=== Task description ===
Below are records with pictures. Transcribe exactly, and only, the lines from the line with "Click the Summer Sale black banner" to the line with "Click the 134.442 last price axis tag", both ends included, but not the pictures.

START Information

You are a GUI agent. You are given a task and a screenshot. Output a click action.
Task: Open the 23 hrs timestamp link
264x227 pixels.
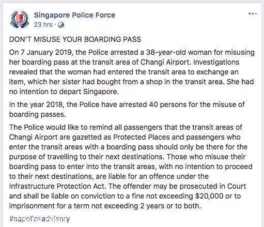43,25
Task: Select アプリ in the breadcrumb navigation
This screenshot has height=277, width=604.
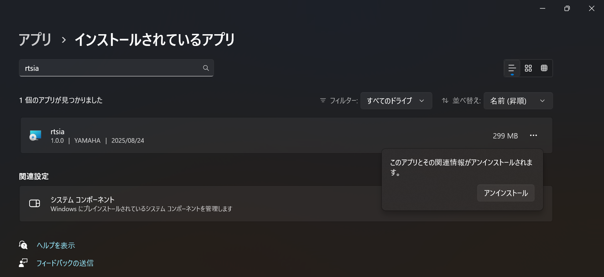Action: [x=35, y=40]
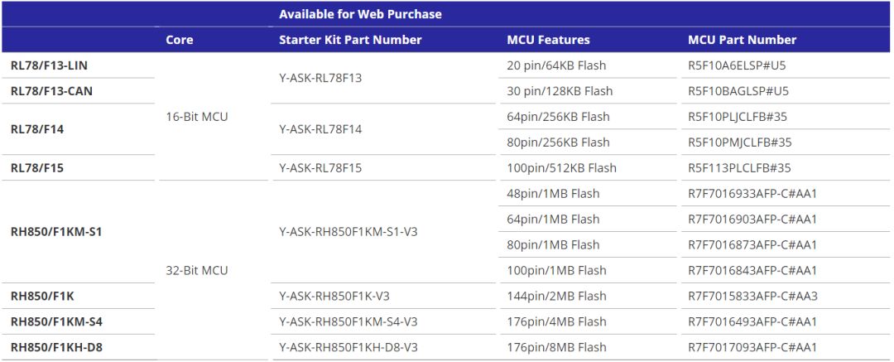Click R7F7016933AFP-C#AA1 MCU part
This screenshot has width=894, height=362.
(x=752, y=194)
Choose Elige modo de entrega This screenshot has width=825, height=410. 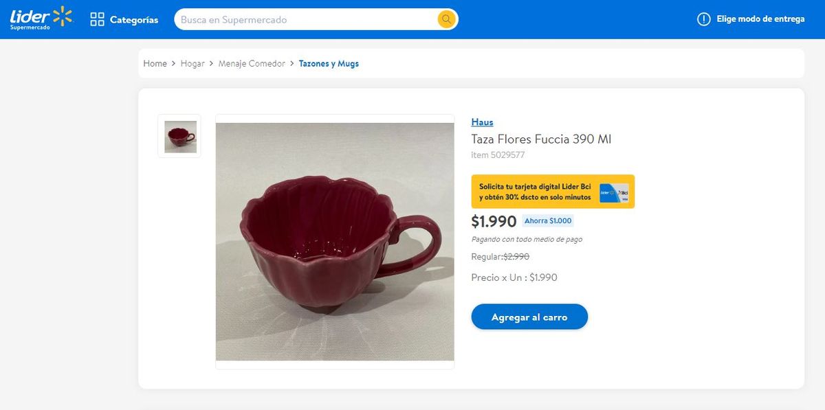(760, 19)
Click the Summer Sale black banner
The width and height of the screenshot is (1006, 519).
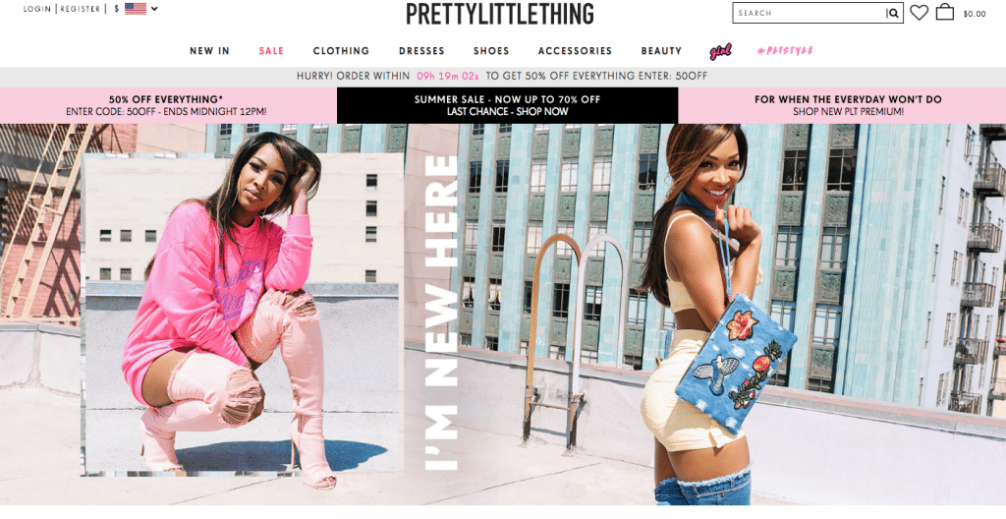pos(508,105)
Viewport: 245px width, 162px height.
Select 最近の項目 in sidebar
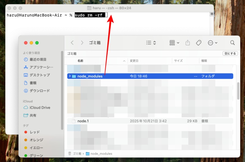click(x=38, y=59)
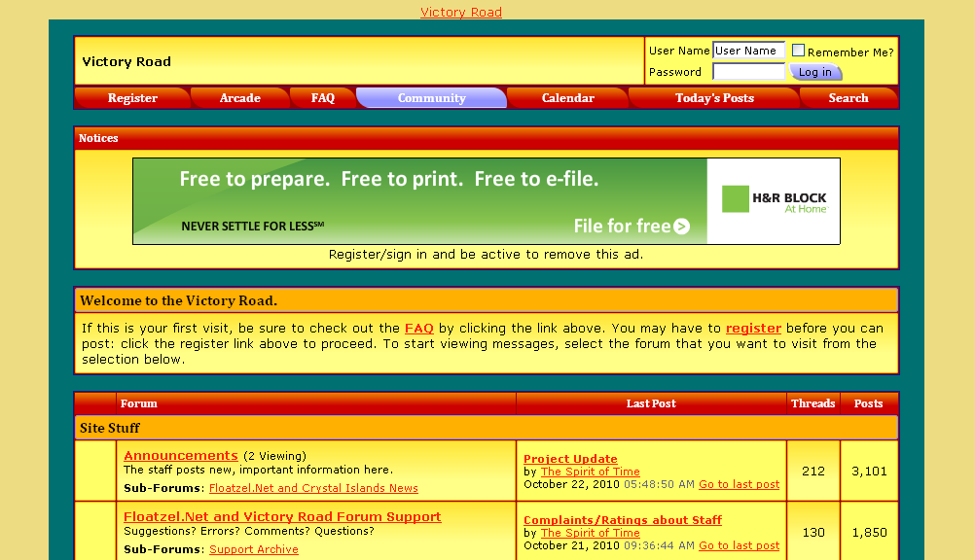Viewport: 975px width, 560px height.
Task: Follow the register link in welcome message
Action: 753,329
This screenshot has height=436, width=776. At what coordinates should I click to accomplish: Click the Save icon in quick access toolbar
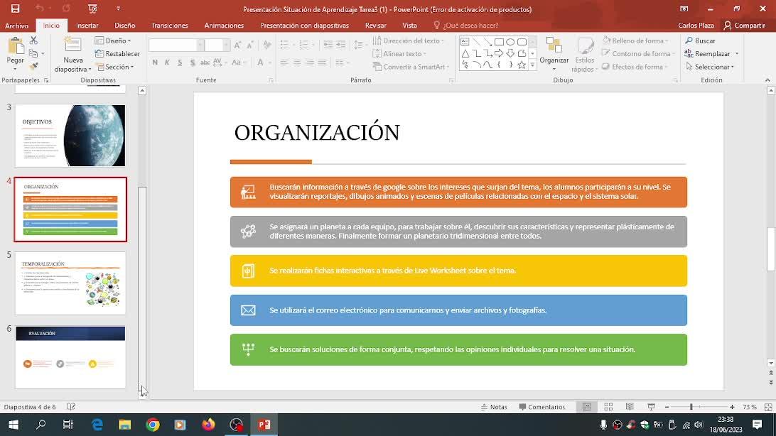(15, 9)
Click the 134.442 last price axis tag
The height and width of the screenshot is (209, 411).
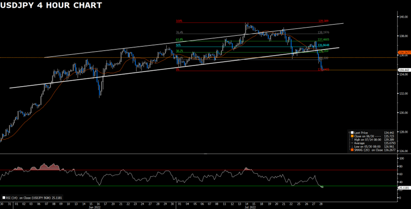[x=404, y=70]
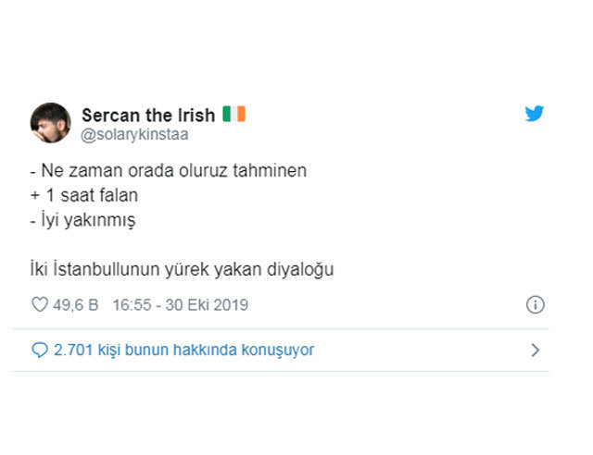Like the tweet with the heart icon

pyautogui.click(x=40, y=304)
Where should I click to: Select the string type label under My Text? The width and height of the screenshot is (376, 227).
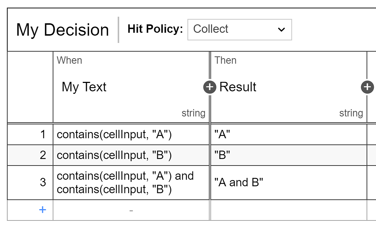pos(194,113)
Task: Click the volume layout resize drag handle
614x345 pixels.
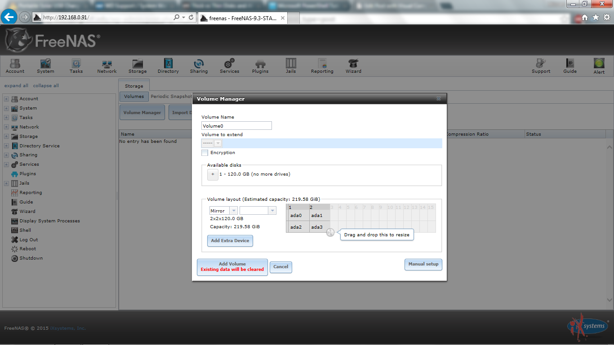Action: (330, 233)
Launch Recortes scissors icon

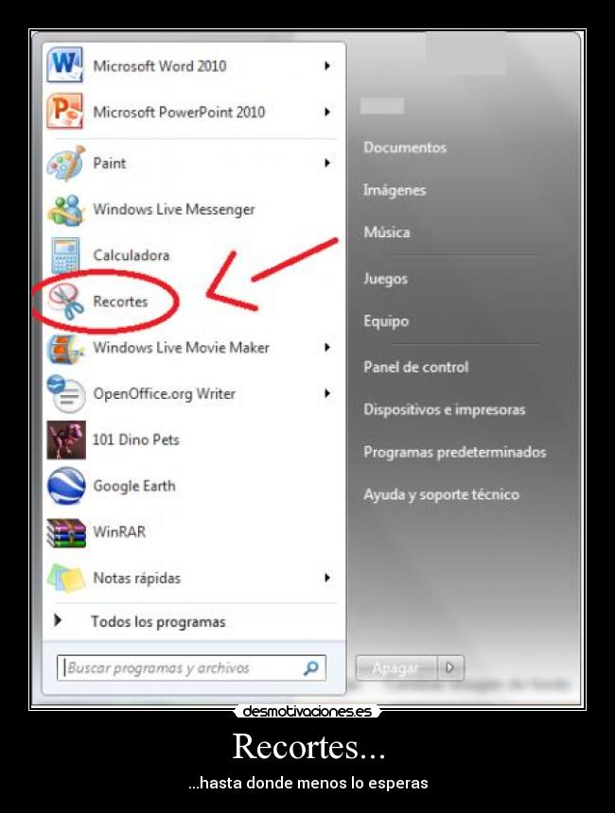coord(65,303)
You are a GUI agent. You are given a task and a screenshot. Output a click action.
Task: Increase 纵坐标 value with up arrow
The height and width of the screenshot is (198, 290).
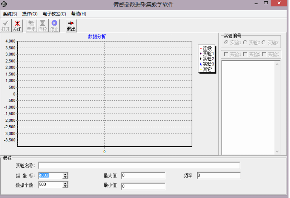[x=65, y=174]
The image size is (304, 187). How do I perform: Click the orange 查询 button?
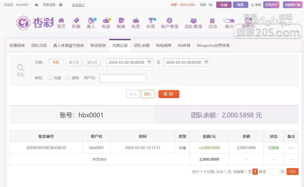tap(169, 94)
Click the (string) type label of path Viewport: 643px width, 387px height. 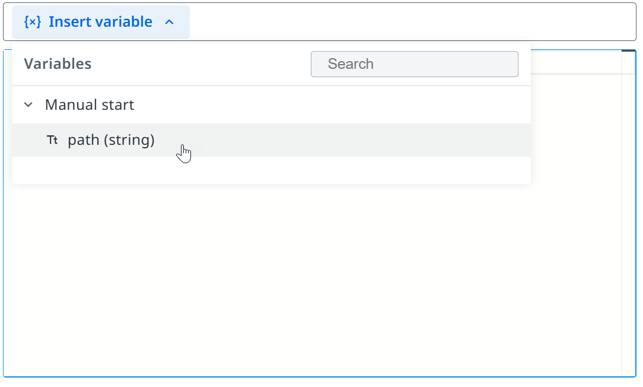129,140
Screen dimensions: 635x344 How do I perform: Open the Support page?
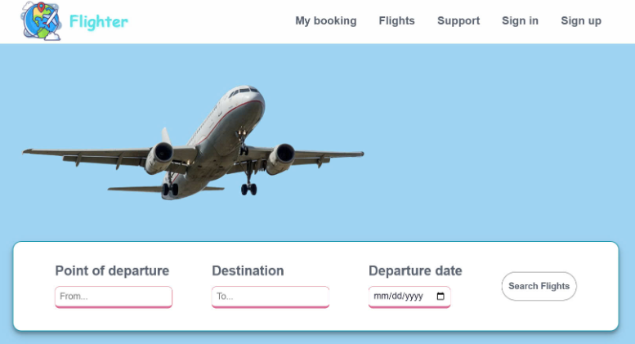coord(458,21)
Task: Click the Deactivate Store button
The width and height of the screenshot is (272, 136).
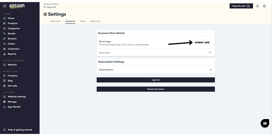Action: (156, 89)
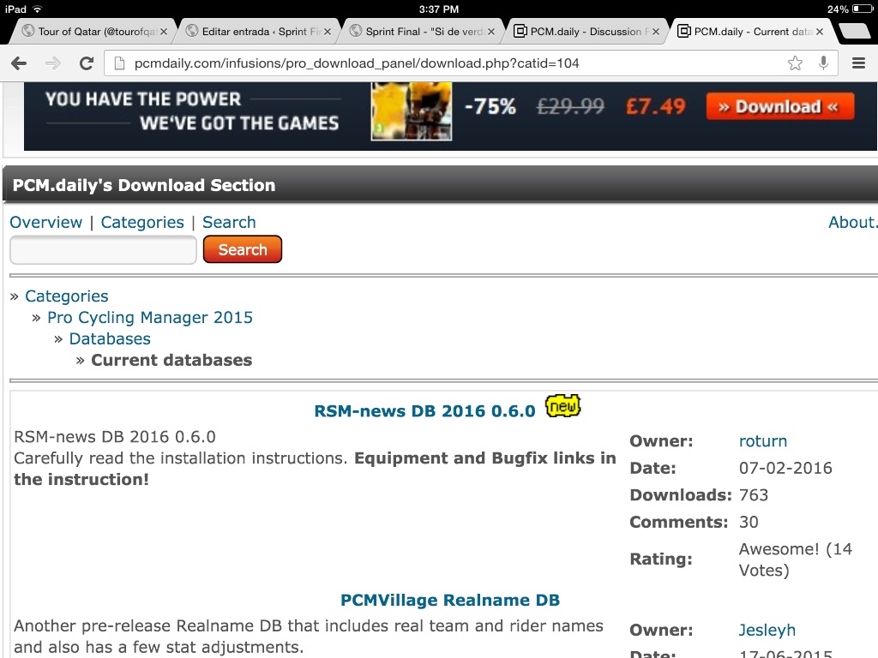The image size is (878, 658).
Task: Open the Categories link beside Overview
Action: pyautogui.click(x=142, y=222)
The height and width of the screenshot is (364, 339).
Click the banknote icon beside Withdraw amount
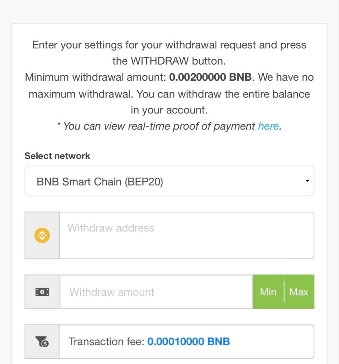42,292
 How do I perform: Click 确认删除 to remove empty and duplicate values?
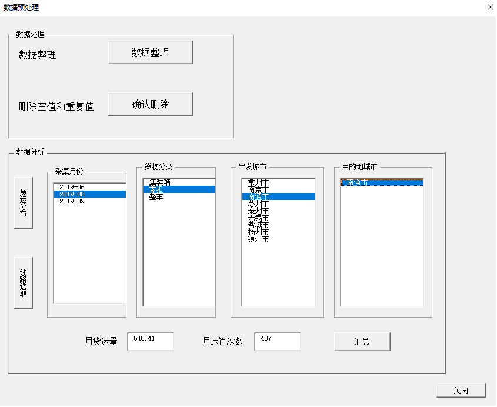[x=151, y=104]
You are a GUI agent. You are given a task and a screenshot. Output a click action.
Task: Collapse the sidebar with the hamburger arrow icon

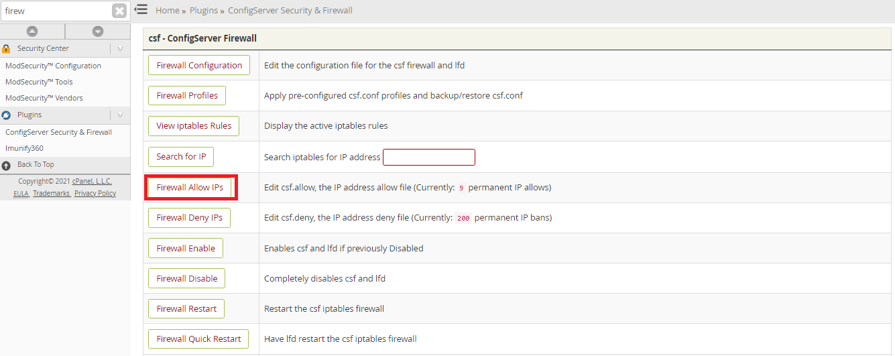pos(141,9)
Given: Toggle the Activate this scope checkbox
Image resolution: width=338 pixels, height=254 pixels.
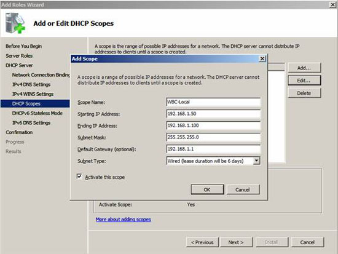Looking at the screenshot, I should coord(79,177).
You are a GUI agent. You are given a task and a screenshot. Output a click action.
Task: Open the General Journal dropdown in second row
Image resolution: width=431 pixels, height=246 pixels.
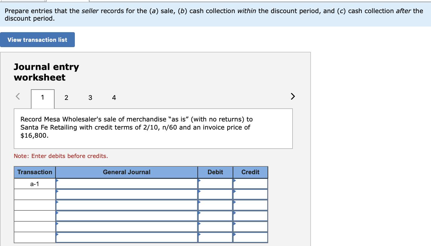point(57,191)
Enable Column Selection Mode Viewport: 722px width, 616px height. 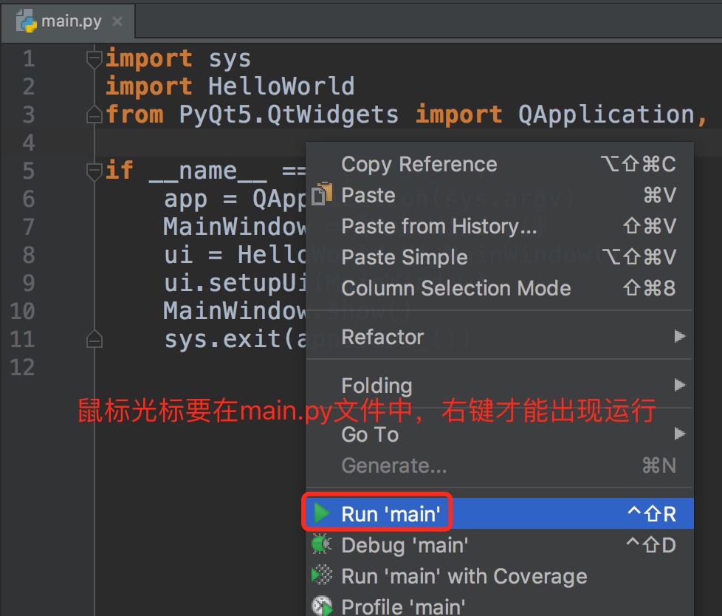tap(455, 288)
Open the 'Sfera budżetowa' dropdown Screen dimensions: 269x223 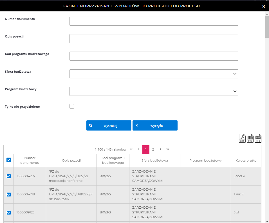pos(154,74)
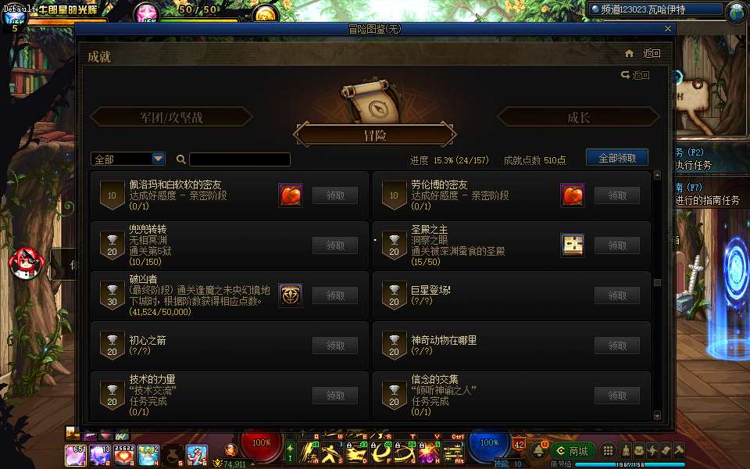This screenshot has height=469, width=750.
Task: Open the grid menu icon beside 商城
Action: pos(608,451)
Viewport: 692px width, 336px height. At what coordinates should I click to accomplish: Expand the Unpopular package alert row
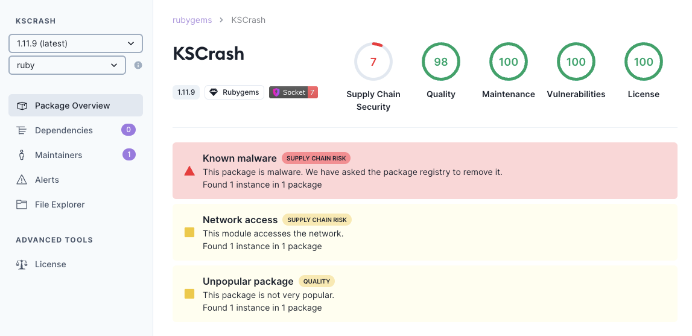pos(425,294)
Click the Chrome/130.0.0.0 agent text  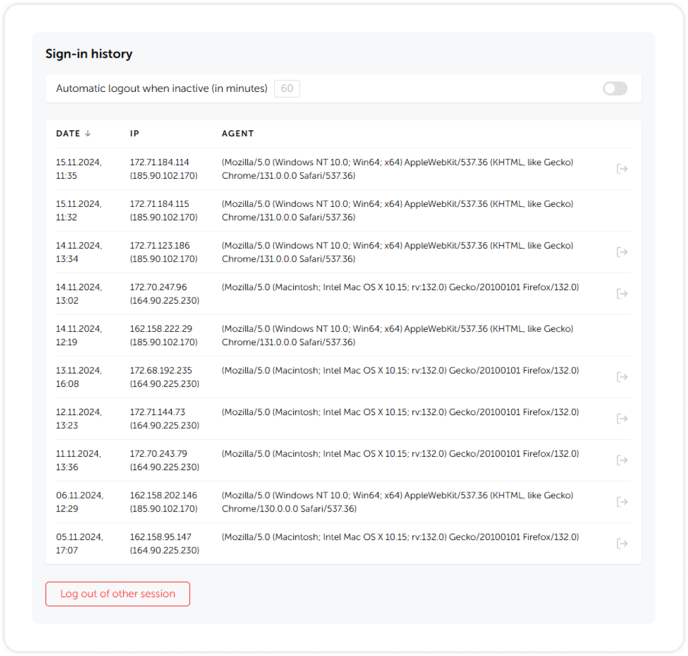(289, 509)
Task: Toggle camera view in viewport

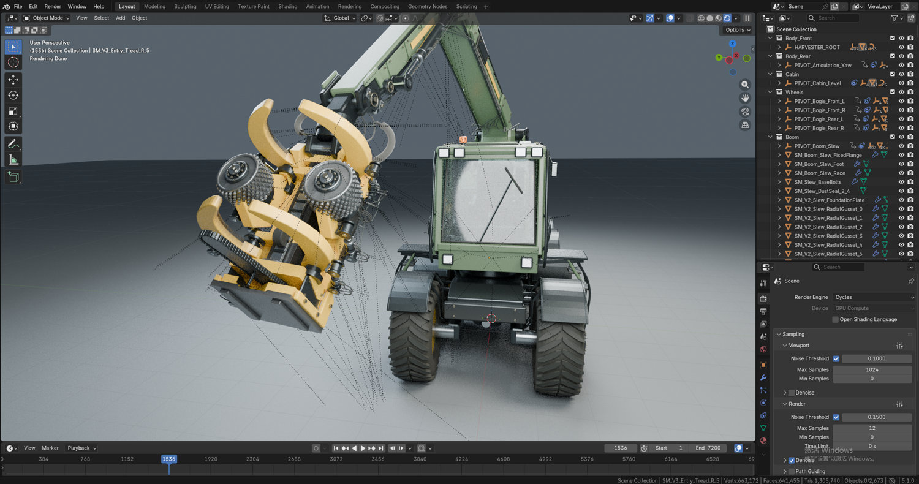Action: 745,112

END Information

=== Response to this task ===
Click the Summer Sale black banner
The width and height of the screenshot is (1006, 519).
pos(508,105)
Viewport: 245px width, 162px height.
Select 最近の項目 in sidebar
click(x=38, y=59)
Viewport: 975px width, 560px height.
Task: Follow the register link in welcome message
Action: 753,329
This screenshot has height=436, width=776. At what coordinates should I click to accomplish: Click the Save icon in quick access toolbar
(15, 9)
Click the 134.442 last price axis tag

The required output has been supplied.